Ink-jetting printing systems are known in the art, and thus extensive description of such devices is not required herein. Hot-melt inks typically used with ink-jet printers have a wax-based ink vehicle, e.g., a crystalline wax. Such solid ink-jet inks provide vivid color images. In typical systems, the crystalline-wax inks are jetted onto a transfer member, for example, an aluminum drum, at temperatures of approximately 130-140° C. The wax-based inks are heated to such high temperatures to decrease their viscosity for efficient and proper jetting onto the transfer member. The transfer member is at approximately 60° C., so that the wax will cool sufficiently to solidify or crystallize. As the transfer member rolls over the recording medium, e.g., paper, the image comprised of wax-based ink is pressed into the paper.

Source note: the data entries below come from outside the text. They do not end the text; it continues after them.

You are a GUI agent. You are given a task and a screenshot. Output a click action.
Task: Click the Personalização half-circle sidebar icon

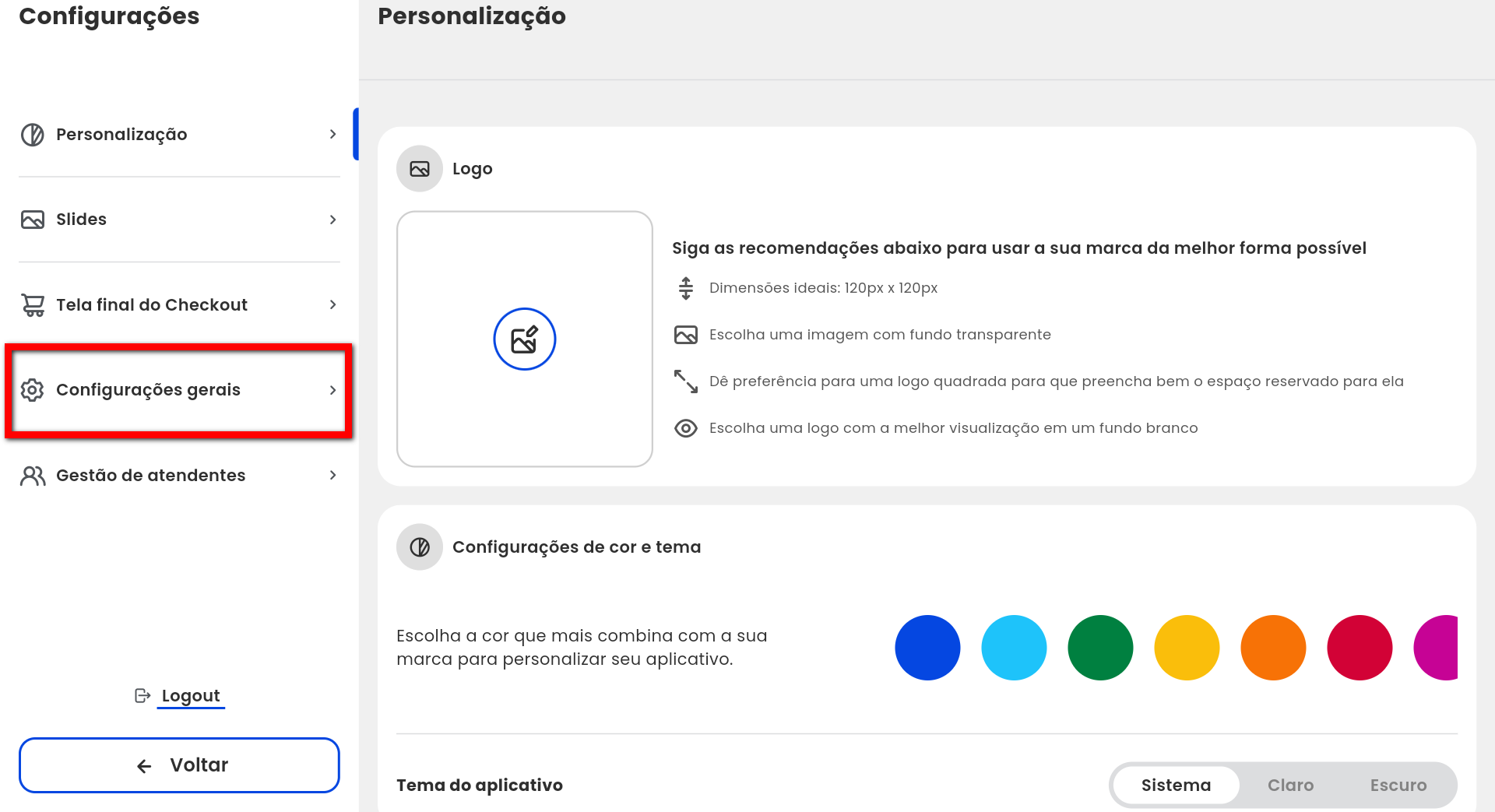[x=32, y=135]
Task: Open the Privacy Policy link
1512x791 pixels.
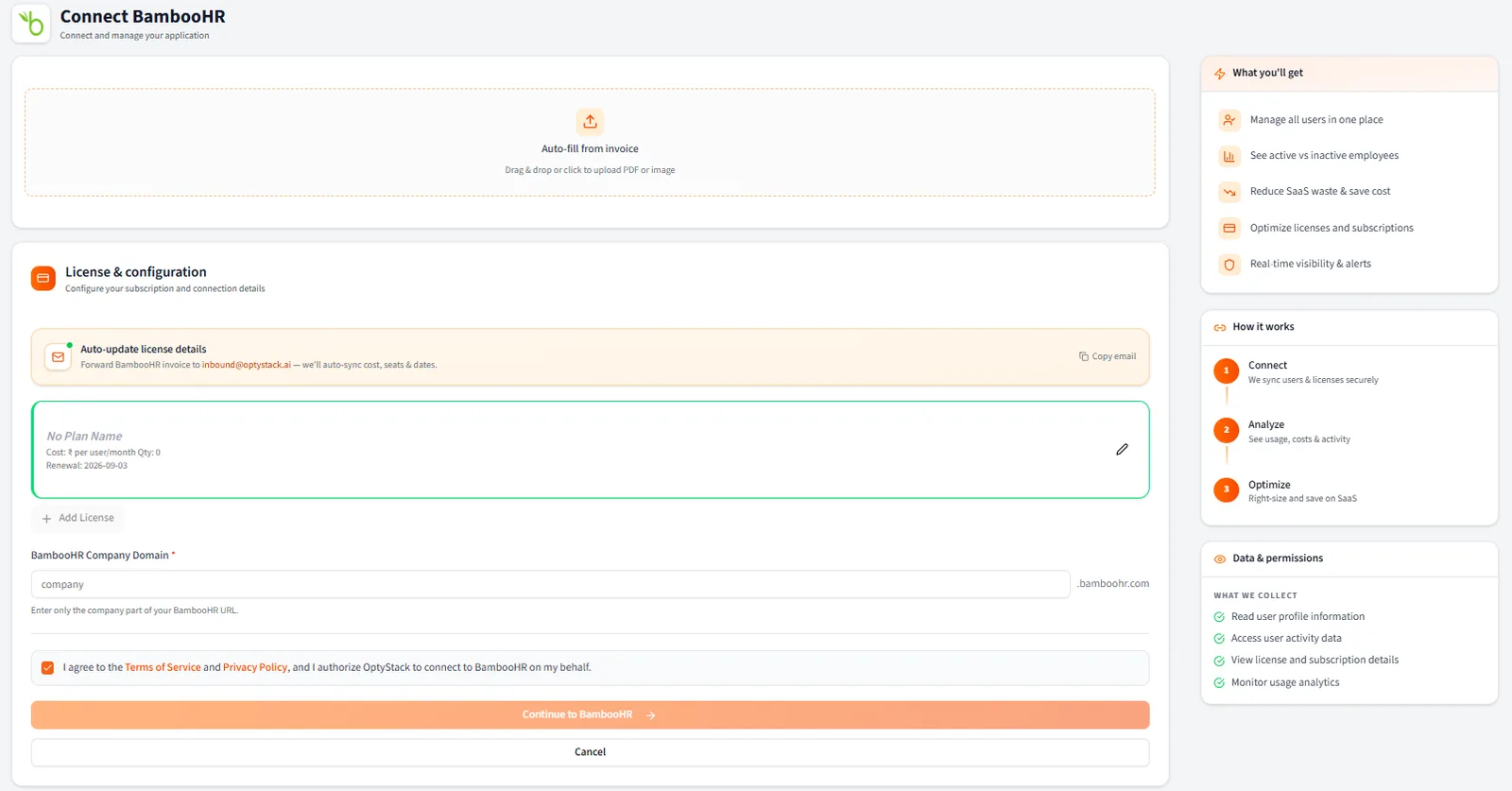Action: coord(255,667)
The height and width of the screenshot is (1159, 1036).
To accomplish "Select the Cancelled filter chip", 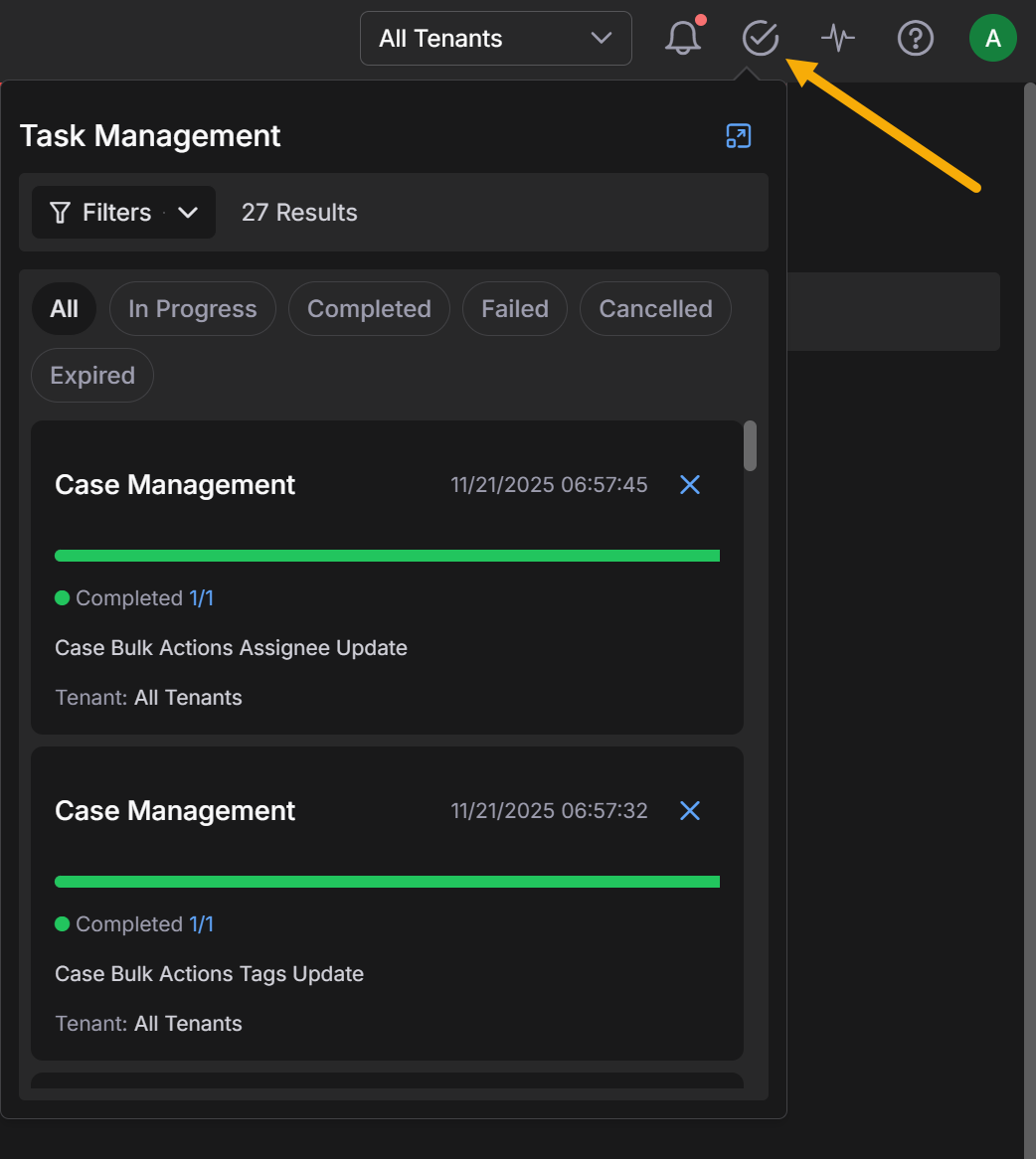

However, the use of crystalline waxes places limitations on the printing process. First, the printhead must be kept at about 130° C. during the printing process. Moreover, when the printhead is cooled and re-warmed, the resulting contraction and expansion of the ink requires a purge cycle to achieve optimum printhead performance. Furthermore, increased mechanical robustness is desired.
While such known ink compositions are used successfully, a need remains for improved phase-change ink compositions suitable for hot-melt ink-jet printing processes. There is still a need for ink compositions that can be processed at lower temperatures and with lower energy consumption, that have improved robustness, and that have improved jetting reliability and latitude with respect to meeting both the jetting and transfuse requirements of curable ink compositions. In addition, a need remains for phase-change ink compositions that exhibit desirably low viscosity values at jetting temperatures, that generate images with improved look and feel characteristics, that generate images with improved hardness and toughness characteristics, and that are suitable for high-speed printing, thereby enabling transaction and production printing applications. In addition, there remains a need for curable ink compositions for piezoelectric ink-jet printing that produce a stable image that can be transferred to a substrate without cracking and hardened upon cure.